Ackerman’s letter to Thomas K. Beecher has not been found. In “A New Beecher Church,” in the July American Publisher, Clemens described Beecher’s innovations, among them “six bath-rooms!—hot and cold water—free tickets issued to any applicant among the unclean of the congregation.” The idea was “sound and sensible”
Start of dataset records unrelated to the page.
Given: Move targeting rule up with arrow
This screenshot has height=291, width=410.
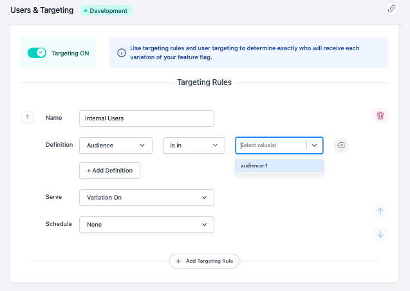Looking at the screenshot, I should tap(380, 211).
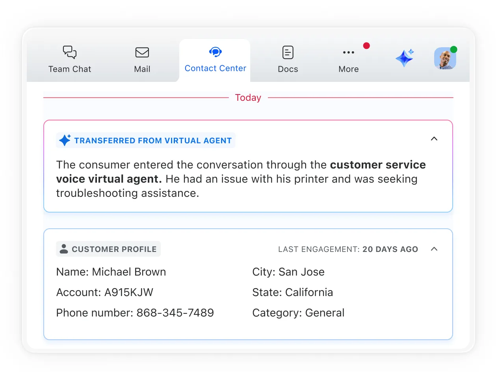The image size is (496, 372).
Task: Click the green online status indicator on the avatar
Action: pyautogui.click(x=454, y=50)
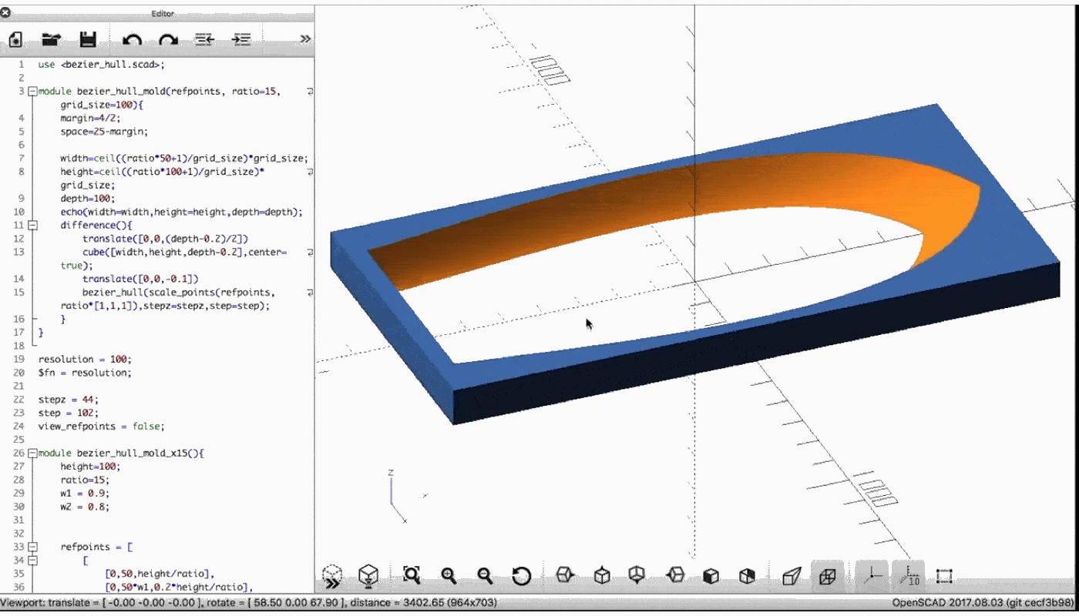Indent the code with the indent icon
This screenshot has width=1079, height=616.
(241, 39)
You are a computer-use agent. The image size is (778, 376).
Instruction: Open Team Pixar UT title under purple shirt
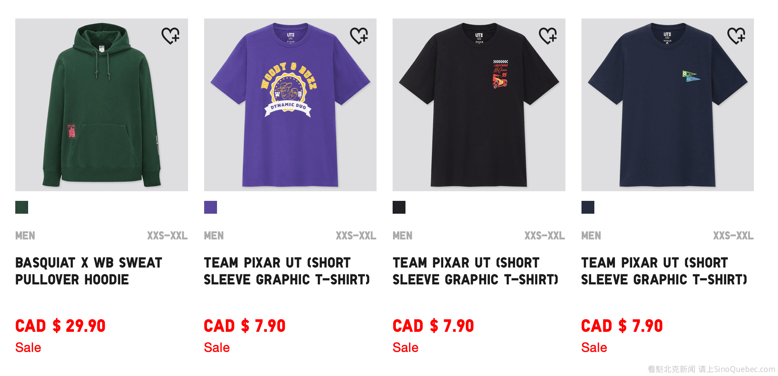tap(287, 271)
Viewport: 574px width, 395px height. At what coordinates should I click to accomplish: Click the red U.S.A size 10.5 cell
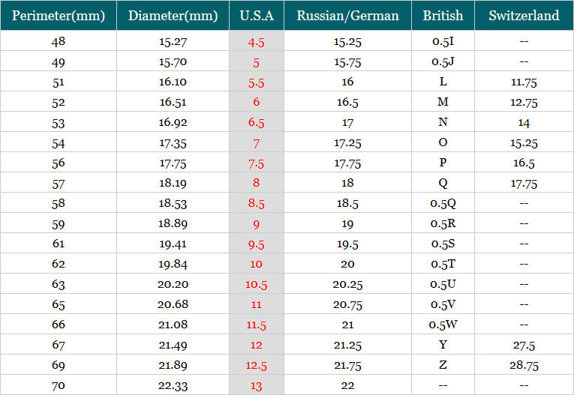257,284
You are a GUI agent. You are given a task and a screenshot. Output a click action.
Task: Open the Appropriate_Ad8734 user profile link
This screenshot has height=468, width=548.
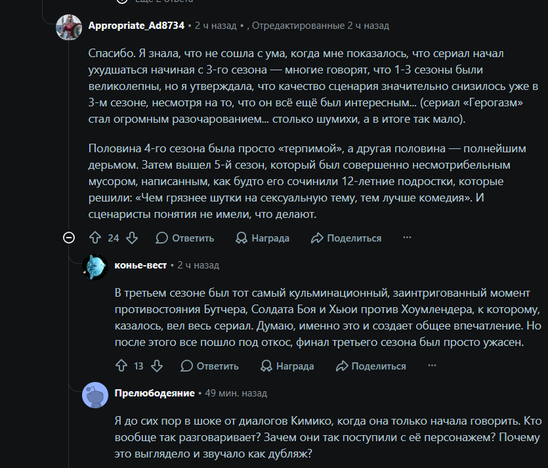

:Many members of all congregations have no good bathing facilities, and are not able to pay for them at the barber-shops without feeling the expense; and yet a luxurious bath is a thing that all civilized beings greatly enjoy and derive healthful benefit from. . . . In speaking of this bath room project, I have revealed a state secret—but I never could keep one of any kind, state or otherwise. Even the congregation were not to know of this matter; the building committee were to leave it unmentioned in their report, but I got hold of it—and from a member of that committee, too—and I had rather part with one of my hind legs than keep still about it. The bath-rooms are unquestionably to be built, and so why not tell it? (SLC 1871)
Ackerman probably published Clemens’s letter in the Cherub. It was published in full in the Buffalo Courier and in part in the Hartford Courant, both on 16 September 1871 (“Mark Twain on the New Beecher Church,” Supplement, 1; “Odds and Ends,” 2). On 6 December 1871, Beecher wrote to Olivia Clemens in appreciation of the attention Clemens’s article had drawn “to the quiet devices of a country parson. . . . I might have preached & printed to no effect, but that Clemens published. Look at him gratefully, therefore & say—well done” (CU-MARK).
MS, in Edward P. Ackerman’s autograph album, The New York Public Library, Astor, Lenox and Tilden Foundations (NN).
L4 , 439–440; “Mark Twain on the New Beecher Church,” Buffalo Courier, 16 Sept 71, Supplement, 1, with omissions; “Odds and Ends,” Hartford Courant, 16 Sept 71, 2, excerpt.